IN the global battle for high-tech leadership, the key question is not whether governments should have a technology policy but what policies work best. Even the United States has encouraged some technologies for defense purposes. US competitors target civilian industries directly.
Europe has plowed more government money into civilian high-tech projects than either Japan or the US and it has less to show for it. The European Community is debating plans to spend $9 billion to $14 billion over the next four years on high-tech projects.
Japan's government - generally credited with playing a role in the country's high-tech success - is shifting its focus from guiding specific industries to aiding basic scientific research.
Australia, like other relative newcomers to the game, is boosting its efforts. Annual research-and-development funding has tripled in the past decade to $2 billion.
Reports on three US competitors follow: Japan
For the next five years Japanese researchers will be working on basic technology for industrial uses of complex carbohydrates, a fundamental material in living bodies.
This project, begun in 1989, is indicative of a shift occurring at the Ministry of International Trade and Industry (MITI), the agency that funds much of Japan's government support of technology. Rather than trying to target industries, "MITI is now funding broader-based technologies which may be useful to a wider array of industries," says Martha Harris, director, Office of Japan Affairs at the National Research Council, an arm of the National Academies of Sciences and Engineering, a private nonprofit g roup.
MITI divides its technology projects into five categories: "large-scale" research and development projects such as a new super/hypersonic transport propulsion system; "next generation" developments such as the carbohydrate technology; "moonlight" energy research such as a project to develop a more efficient electric power system using superconducting technology; "sunshine" alternative energy projects such as coal liquefaction; and "key technology" funding for projects such as an automatic-translation tel ephone or high-definition television.

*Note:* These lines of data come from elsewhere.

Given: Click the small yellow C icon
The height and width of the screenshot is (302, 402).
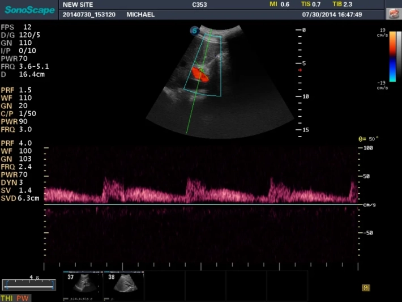Looking at the screenshot, I should point(366,288).
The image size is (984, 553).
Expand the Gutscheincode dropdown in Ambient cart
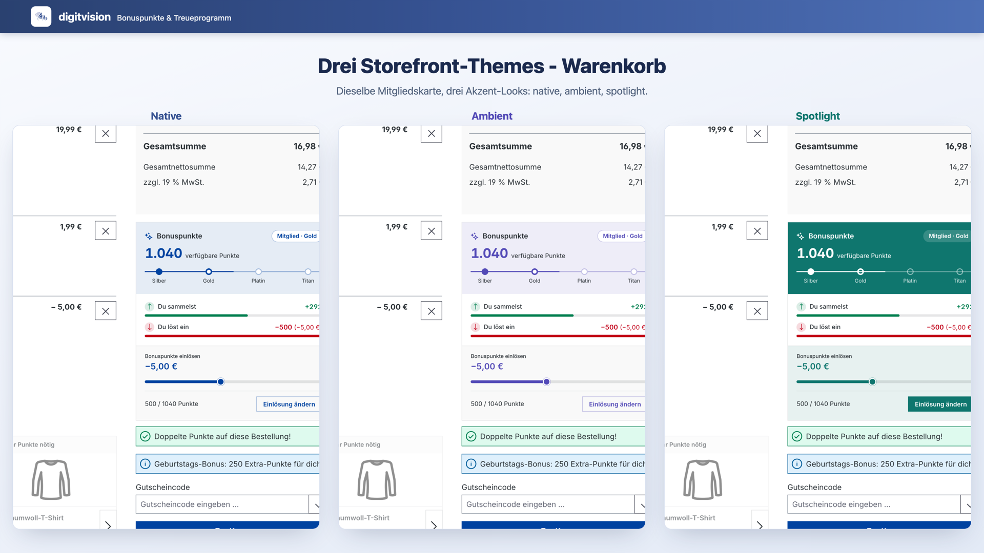(x=641, y=504)
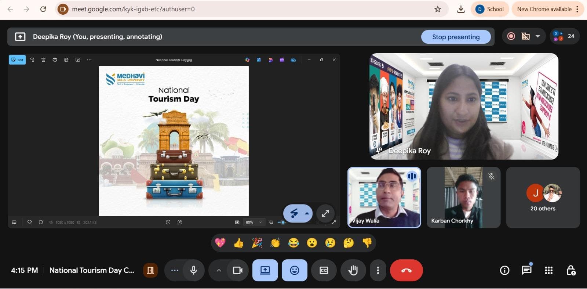
Task: Send the party popper reaction
Action: click(257, 243)
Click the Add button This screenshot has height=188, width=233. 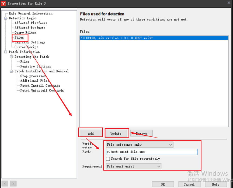[91, 133]
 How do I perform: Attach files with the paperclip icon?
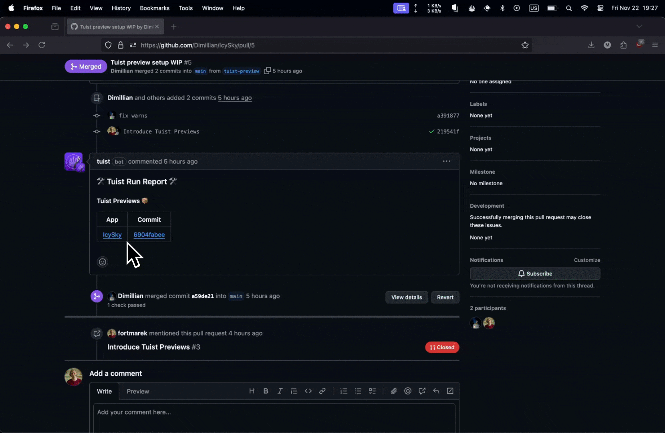click(393, 391)
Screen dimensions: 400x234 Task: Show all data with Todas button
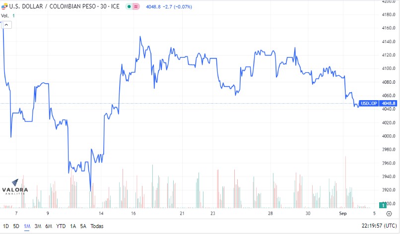tap(97, 226)
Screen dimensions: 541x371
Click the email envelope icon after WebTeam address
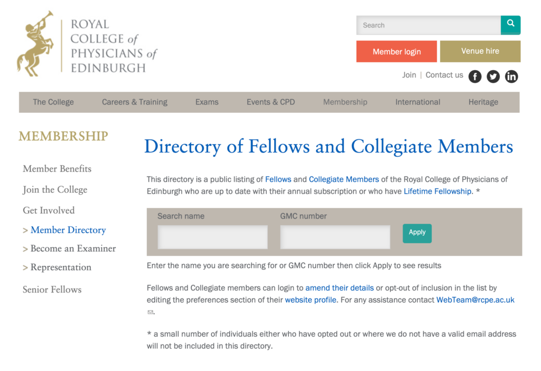tap(150, 312)
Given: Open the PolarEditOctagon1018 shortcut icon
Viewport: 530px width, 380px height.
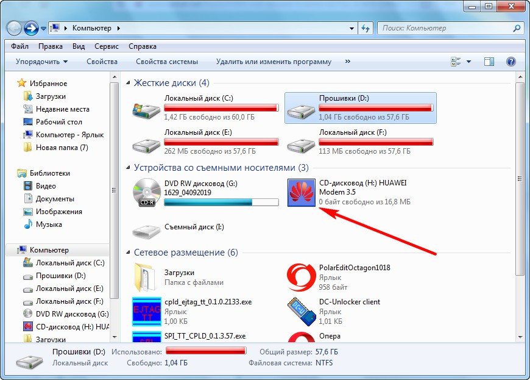Looking at the screenshot, I should tap(302, 276).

In addition, Japan's Science and Technology Agency funds separate projects including basic research at universities and research labs.
"I don't think there are any signs Japan will change its interest in supporting civilian R&D," says Dr. Harris, who believes the effort has been largely successful.
But not all MITI efforts have been winners. In 1981, the agency began an effort to develop a "fifth generation" computer, which was supposed to be able to think. Over 10 years, eight companies worked in a brand new government laboratory. Analysts say the project did not produce any new fundamental technical advances or marketable products.
Yet there may have been a silver lining in the failure. Like many of MITI's projects today, the computing involved a public-private partnership of many companies. "It did cause the industry to do some coordination, they all learned at the same rate and they did not spend money separately to find out something was not going to work," says Jan Herring, vice president for business intelligence and strategy at the Futures Group in Glastonbury, Conn. Europe
In 1986, the European Community (EC) began a $740 million effort
to set the standards for high-definition TV. In February it abandoned the project.
To some analysts, the failure symbolizes Europe's difficulties in translating science into technology. "It's been a bottom-up kind of approach to try to make Europe competitive in technology. It just has not been successful since it has had the flaw of trying to pick winners in technologies," Mr. Herring says.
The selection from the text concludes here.